Since I'm more interested in downside protection than upside potential, I'll keep this section short. Aside from the obvious fact that STLW's stock is still trading at a discount to Steel's offer and there remains the possibility that Steel will raise their offer, I think that STLW´s stock can rise in the next year as FTTP installations gain momentum. STLW has several products that address the FTTP and HDTV growth markets. I encourage you to visit the company´s website to see the products that they offer for these markets.
(If you would like an introduction to the FTTP opportunity, please click here for an article from Wikipedia.)
From a financial perspective, it seems possible that with some additional revenue growth, STLW can easily trade at 2X Revenue + Cash.
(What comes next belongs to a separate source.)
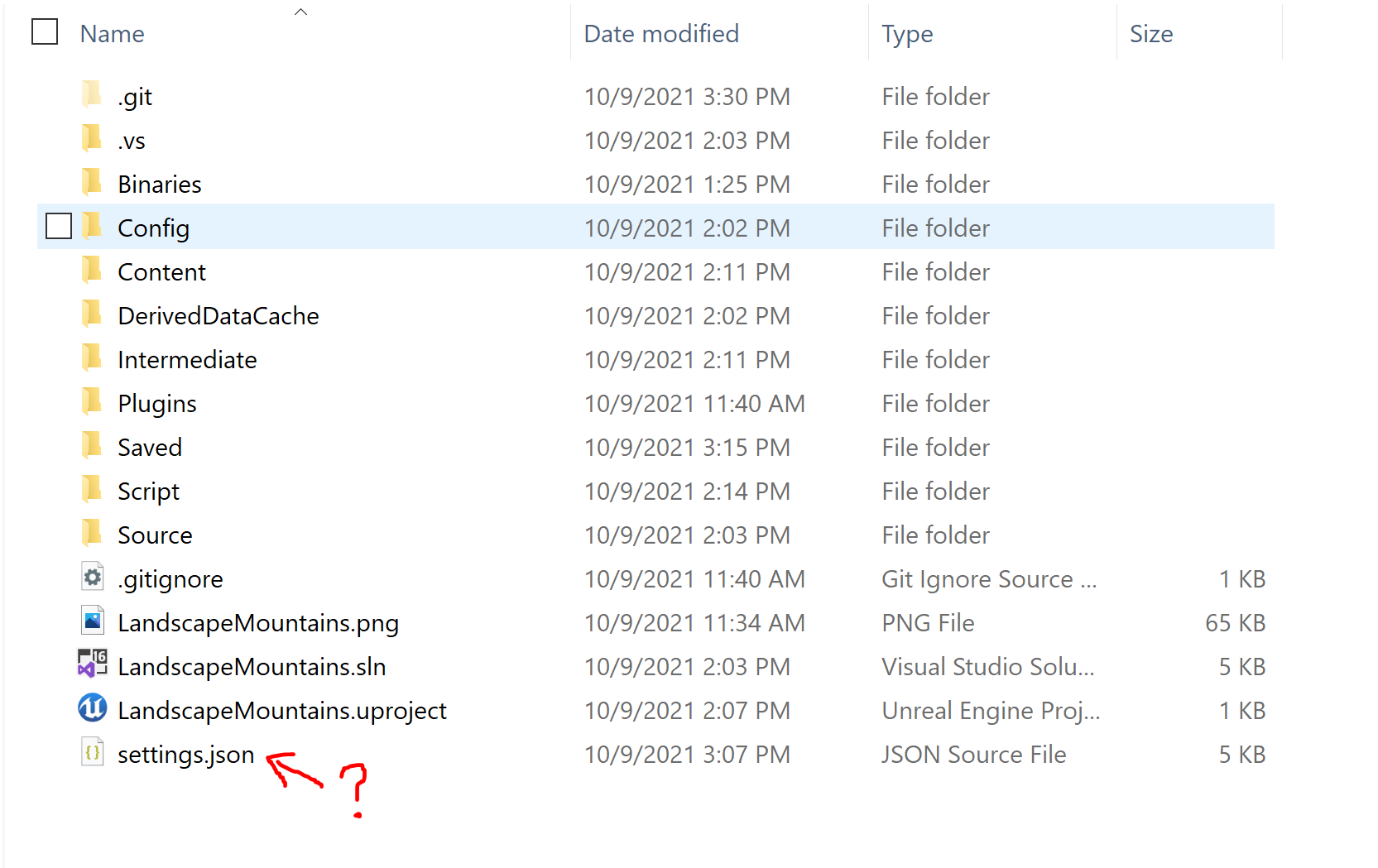Select the Name column header

click(112, 33)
This would yield a potential upside price target of about $190 million or $13.75 per share, or about 100% above the current price.
In sum, Stratos's strong financial condition, cheap valuation, shareholder-friendly actions, and an acquisition offer at 10% above the current market price of $6.80, provide solid downside protection for investors in the company. At the same time, there is enough potential in new product lines to possibly lead to an upside re-evaluation of the shares at significantly higher price in the next year or two.
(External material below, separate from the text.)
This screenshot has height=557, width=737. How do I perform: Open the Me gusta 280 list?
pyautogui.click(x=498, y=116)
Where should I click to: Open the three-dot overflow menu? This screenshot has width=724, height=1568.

What's NOT to like about Stratos and what are the risks here?
There's alot not to like about Stratos, and here are two of, what I feel are, the biggest negatives:
* STLW Operates as a Third Tier Player in the Optical Component Industry
The optical component is highly competitive and seemingly always faces severe pricing pressures. The industry that has been in a downturn for years and the stocks in the sector have been miserable performers over the last five years. For a full account of the bearish argument for the sector, you can click here for an article from Seeking Alpha. What´s my answer to this potential risk? It´s simple. The industry situation is not going to get any worse, so it´s bound to get better at some point. Incidentally, I believe it will get better throughout 2007. In any case, if you time your stock purchases correctly by looking for absolute values in the sector, rather than relative values, I´m not sure the negative aspect of the optical component industry should scare you away. In particular, STLW, despite its small size, appears, at least from a financial perspective, to have weathered the industry storm quite well, and to have positioned itself nicely to profit from any upturn.
* Stratos is dependent on sales to the military/aerospace industry, including U.S. and foreign government entities.
Approximately 36% of STLW´s sales in fiscal year 2005 came from direct and indirect sales to the military/aerospace industry, which is heavily dependent on sales to U.S. and foreign government entities, either directly through contracts with such entities or indirectly through distributors and to prime contractors or subcontractors who are building systems or subsystems for them. A significant decline in U.S. and foreign government expenditures could have a material adverse effect on STLW´s shares.
The bottom line is that despite these negatives, the shares already reflect these potential risks and the offer on the table from Steel, which is above the current price, should provide investors with the courage to buy the shares in the hope of potential upside, via either a higher offer or improving financial results.
STLW 1-yr chart:
I, Yehuda Fruchter, own shares in the stock mentioned in this report. In addition, this report includes market analysis. All ideas, opinions, and/or forecasts, expressed or implied herein, are for informational purposes only and should not be construed as a recommendation to invest, trade, and/or speculate in the markets or in any particular stock. Any investments, trades, and/or speculations made in light of the ideas, opinions, and/or forecasts, expressed or implied herein, are committed at your own risk, financial or otherwise. Yehuda Fruchter maintains no legal responsibility to update this report or his holdings in the stock mentioned in this report.